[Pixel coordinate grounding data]
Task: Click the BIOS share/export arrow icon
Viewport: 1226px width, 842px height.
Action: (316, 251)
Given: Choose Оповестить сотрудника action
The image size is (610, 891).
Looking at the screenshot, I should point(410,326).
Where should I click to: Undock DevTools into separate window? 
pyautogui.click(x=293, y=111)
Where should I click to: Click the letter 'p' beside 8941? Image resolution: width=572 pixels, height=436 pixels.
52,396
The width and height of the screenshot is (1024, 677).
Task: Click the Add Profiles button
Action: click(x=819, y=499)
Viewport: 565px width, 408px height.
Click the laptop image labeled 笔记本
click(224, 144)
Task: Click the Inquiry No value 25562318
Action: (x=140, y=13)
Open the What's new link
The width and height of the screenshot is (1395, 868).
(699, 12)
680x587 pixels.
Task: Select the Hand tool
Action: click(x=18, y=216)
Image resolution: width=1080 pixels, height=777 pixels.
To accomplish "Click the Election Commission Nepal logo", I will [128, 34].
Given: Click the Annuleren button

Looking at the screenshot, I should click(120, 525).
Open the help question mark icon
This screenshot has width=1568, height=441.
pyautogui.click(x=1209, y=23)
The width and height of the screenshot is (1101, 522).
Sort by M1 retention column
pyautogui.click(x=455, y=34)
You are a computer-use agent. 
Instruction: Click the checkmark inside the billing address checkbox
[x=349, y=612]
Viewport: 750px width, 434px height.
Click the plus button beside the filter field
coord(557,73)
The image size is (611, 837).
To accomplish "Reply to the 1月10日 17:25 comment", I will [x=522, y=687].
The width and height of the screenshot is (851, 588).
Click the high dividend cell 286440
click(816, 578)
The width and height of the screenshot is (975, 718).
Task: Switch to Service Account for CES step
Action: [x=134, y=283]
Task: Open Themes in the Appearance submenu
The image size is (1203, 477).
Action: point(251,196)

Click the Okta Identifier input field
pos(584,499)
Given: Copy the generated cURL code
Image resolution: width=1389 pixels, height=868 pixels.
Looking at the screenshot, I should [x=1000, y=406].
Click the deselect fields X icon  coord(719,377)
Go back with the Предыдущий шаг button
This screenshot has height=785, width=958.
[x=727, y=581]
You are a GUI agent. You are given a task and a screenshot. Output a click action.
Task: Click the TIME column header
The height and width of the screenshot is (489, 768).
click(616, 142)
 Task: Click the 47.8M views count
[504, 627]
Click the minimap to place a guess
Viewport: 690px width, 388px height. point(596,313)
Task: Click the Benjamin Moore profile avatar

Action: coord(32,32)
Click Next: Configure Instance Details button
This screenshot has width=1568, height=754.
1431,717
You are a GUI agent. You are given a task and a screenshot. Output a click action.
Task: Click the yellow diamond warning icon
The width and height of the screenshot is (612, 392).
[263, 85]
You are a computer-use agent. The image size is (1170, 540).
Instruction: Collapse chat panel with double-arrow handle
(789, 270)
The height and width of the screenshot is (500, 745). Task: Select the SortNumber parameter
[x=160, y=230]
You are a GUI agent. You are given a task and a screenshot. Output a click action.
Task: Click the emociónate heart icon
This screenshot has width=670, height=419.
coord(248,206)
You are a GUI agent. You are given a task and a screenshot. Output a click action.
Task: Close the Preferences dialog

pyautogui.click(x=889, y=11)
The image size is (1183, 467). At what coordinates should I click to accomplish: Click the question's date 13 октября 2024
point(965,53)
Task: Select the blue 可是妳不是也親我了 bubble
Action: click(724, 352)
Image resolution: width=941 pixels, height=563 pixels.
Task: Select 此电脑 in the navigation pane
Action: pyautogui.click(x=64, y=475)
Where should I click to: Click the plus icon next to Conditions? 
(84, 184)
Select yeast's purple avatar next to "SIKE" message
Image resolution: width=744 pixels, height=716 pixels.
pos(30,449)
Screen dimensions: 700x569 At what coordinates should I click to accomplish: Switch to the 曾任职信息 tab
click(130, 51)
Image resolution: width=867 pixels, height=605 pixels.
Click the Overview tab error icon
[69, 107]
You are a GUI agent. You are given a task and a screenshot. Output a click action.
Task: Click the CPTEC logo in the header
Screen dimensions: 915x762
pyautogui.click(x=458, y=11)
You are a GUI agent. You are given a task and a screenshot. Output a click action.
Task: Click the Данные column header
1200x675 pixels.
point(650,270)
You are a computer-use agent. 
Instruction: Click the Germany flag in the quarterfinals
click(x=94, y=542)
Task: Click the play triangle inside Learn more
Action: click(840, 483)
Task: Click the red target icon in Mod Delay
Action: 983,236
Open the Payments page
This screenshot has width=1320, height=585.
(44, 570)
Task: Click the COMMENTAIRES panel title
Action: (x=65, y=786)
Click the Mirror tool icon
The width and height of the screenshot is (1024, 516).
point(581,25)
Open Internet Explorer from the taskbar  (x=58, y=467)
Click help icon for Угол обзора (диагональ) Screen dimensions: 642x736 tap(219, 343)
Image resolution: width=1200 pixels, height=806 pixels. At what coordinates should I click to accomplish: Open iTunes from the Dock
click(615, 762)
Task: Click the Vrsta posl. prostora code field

Goal of the exercise> Using the records above, state how many lines contain "header"; a single number is the whole answer.

Answer section> 3